* **STATED GOAL**
Output the lines of the rows as a Markdown table with the columns Number and Line, skipping blank lines. Begin at the line that contains "Enable Reorder to minimize tool changes" and stop after the line that contains "Looking at the screenshot, I should (902, 691).".

(Data for locating words and elements)

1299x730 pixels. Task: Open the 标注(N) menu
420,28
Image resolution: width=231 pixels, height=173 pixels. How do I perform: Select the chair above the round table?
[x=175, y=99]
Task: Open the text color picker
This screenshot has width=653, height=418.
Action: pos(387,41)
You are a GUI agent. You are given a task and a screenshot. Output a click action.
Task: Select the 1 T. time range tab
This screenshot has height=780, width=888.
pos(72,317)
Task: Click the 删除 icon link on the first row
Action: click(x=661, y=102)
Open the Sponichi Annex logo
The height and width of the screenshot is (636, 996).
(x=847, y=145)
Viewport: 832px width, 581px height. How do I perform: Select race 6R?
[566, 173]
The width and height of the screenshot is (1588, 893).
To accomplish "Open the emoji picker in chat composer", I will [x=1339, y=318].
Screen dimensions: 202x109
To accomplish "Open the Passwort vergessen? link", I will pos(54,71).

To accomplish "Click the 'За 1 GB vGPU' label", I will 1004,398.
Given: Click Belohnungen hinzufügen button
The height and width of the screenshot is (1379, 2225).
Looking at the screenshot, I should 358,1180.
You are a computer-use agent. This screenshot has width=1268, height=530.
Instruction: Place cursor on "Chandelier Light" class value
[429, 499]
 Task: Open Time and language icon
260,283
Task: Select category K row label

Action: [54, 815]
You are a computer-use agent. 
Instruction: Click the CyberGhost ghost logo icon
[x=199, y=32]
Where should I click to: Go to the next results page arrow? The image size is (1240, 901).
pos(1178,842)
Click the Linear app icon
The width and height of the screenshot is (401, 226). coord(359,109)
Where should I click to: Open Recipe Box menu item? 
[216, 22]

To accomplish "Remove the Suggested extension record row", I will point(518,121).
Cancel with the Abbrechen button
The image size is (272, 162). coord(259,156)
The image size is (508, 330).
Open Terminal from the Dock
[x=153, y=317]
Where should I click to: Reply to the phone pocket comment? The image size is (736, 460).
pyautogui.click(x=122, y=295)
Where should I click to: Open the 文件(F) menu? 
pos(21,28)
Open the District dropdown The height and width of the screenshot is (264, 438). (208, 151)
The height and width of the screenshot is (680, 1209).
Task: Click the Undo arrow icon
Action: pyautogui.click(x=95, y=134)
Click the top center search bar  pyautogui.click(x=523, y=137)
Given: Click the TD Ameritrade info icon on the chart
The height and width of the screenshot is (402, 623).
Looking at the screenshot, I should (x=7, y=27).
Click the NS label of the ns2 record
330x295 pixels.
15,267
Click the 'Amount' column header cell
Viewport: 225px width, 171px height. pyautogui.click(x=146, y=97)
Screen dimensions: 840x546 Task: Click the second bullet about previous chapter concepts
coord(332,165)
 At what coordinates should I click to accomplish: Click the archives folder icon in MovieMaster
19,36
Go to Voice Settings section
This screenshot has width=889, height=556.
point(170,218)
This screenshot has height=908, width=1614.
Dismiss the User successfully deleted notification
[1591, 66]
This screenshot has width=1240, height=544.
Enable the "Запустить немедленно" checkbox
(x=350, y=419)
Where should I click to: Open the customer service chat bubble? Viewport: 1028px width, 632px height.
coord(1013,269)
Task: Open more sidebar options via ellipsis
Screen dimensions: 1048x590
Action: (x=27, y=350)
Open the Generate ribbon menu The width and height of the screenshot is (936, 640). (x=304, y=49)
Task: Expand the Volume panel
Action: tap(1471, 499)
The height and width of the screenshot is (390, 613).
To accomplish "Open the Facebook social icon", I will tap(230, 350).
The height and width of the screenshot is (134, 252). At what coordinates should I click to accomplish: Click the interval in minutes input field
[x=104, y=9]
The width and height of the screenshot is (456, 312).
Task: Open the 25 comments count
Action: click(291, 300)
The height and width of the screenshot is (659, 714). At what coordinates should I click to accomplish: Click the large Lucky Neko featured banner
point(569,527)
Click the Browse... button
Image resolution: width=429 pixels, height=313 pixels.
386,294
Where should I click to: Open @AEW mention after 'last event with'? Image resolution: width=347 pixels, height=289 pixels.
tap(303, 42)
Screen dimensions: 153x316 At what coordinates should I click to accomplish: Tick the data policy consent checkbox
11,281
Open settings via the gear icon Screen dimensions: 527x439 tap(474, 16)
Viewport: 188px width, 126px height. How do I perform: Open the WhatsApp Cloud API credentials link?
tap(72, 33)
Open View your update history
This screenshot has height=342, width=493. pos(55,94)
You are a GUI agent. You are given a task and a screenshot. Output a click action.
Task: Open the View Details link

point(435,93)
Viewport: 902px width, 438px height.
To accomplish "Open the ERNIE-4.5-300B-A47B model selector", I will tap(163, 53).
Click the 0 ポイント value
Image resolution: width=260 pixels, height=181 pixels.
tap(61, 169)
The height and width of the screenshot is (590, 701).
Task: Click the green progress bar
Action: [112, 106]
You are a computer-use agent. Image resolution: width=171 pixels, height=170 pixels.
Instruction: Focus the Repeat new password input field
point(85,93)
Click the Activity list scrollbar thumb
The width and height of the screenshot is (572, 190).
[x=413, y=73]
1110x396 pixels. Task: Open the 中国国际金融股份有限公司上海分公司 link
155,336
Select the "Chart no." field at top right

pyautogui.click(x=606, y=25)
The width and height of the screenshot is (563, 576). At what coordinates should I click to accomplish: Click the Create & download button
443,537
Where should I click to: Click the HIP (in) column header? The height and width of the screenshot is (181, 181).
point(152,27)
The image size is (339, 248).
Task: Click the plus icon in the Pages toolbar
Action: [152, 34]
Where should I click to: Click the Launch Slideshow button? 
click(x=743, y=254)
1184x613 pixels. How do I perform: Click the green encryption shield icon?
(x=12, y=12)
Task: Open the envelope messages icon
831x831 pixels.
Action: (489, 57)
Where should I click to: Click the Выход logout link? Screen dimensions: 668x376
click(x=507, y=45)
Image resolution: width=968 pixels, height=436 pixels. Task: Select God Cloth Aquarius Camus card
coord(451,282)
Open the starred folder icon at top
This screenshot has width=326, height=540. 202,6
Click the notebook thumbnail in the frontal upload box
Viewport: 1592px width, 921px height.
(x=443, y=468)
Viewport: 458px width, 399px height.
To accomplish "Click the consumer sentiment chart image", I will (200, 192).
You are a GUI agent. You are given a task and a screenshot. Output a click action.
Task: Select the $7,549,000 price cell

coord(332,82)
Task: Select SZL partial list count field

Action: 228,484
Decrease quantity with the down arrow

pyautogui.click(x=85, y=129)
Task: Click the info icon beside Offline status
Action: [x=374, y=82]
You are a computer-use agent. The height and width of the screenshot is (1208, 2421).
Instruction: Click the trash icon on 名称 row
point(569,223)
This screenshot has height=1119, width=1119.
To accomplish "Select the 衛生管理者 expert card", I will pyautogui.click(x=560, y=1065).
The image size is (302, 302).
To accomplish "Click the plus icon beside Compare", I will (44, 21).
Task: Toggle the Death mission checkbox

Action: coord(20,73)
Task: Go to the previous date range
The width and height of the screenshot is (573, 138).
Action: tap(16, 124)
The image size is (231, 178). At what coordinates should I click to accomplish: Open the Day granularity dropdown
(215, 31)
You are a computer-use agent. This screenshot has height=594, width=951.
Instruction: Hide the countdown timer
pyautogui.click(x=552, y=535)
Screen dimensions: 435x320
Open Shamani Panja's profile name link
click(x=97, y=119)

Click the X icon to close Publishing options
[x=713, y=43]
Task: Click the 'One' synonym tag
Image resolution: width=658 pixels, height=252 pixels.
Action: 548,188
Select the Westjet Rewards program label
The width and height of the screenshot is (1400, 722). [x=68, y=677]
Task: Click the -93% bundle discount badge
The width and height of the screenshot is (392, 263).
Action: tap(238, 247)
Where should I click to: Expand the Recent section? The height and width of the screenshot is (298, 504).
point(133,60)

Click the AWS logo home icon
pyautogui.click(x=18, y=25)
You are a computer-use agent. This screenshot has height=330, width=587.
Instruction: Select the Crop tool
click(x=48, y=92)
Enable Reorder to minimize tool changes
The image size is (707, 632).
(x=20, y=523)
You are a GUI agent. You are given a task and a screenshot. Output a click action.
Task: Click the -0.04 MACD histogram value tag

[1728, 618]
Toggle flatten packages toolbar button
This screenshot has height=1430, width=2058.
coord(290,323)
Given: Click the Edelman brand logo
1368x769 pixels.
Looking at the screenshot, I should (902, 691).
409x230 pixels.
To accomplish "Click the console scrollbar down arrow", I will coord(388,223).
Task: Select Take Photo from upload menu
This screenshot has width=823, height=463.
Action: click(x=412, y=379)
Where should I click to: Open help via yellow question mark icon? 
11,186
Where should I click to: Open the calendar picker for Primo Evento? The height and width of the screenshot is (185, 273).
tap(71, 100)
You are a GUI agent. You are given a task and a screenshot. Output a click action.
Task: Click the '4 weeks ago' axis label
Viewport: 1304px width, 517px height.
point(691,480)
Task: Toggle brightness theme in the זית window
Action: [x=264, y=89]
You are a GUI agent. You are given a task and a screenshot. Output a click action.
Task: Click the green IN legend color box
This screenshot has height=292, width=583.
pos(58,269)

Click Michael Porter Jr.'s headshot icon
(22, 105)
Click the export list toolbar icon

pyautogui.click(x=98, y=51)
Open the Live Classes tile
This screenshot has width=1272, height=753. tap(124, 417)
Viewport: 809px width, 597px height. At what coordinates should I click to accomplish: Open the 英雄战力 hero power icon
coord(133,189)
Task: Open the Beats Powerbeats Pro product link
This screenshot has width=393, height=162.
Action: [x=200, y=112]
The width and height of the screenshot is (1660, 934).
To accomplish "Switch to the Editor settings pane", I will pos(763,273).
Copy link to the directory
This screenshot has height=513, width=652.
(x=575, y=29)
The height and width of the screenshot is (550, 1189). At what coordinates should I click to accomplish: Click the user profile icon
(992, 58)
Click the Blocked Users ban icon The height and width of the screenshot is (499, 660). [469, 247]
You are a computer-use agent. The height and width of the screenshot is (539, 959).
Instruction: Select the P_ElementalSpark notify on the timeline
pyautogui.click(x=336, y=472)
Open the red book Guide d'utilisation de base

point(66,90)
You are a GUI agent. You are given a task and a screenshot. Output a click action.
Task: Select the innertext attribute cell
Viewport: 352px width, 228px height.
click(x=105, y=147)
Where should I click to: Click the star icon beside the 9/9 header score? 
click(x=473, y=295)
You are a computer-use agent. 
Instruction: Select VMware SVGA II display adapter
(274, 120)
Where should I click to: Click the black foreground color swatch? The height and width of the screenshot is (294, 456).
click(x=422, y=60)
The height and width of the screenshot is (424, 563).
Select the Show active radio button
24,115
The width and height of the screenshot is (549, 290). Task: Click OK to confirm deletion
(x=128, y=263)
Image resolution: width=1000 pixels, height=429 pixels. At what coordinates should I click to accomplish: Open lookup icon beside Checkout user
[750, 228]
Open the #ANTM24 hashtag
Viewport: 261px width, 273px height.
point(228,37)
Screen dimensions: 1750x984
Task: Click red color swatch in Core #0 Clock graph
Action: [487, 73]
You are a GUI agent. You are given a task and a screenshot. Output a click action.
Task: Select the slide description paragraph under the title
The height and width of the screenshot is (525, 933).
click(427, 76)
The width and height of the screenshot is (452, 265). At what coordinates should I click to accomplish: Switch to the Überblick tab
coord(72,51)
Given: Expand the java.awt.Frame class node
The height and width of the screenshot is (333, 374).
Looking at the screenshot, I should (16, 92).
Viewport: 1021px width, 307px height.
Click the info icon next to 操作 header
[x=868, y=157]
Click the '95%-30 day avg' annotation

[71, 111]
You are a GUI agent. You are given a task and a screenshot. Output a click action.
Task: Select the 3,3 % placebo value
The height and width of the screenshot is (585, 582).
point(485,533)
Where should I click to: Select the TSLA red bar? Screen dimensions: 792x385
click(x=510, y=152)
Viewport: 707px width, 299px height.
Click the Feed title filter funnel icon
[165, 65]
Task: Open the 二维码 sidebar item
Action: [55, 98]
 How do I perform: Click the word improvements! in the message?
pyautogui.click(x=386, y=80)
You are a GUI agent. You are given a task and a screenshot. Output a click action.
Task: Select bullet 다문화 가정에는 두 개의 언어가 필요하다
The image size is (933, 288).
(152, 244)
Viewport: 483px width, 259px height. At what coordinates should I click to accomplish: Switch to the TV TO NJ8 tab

* **OUTPUT OF THE TASK**
| Number | Line |
|---|---|
| 1 | Enable Reorder to minimize tool changes |
| 2 | The image size is (707, 632). |
| 3 | (x=20, y=523) |
| 4 | You are a GUI agent. You are given a task and a screenshot. Output a click action. |
| 5 | Task: Click the -0.04 MACD histogram value tag |
| 6 | [1728, 618] |
| 7 | Toggle flatten packages toolbar button |
| 8 | This screenshot has height=1430, width=2058. |
| 9 | coord(290,323) |
| 10 | Given: Click the Edelman brand logo |
| 11 | 1368x769 pixels. |
| 12 | Looking at the screenshot, I should (902, 691). |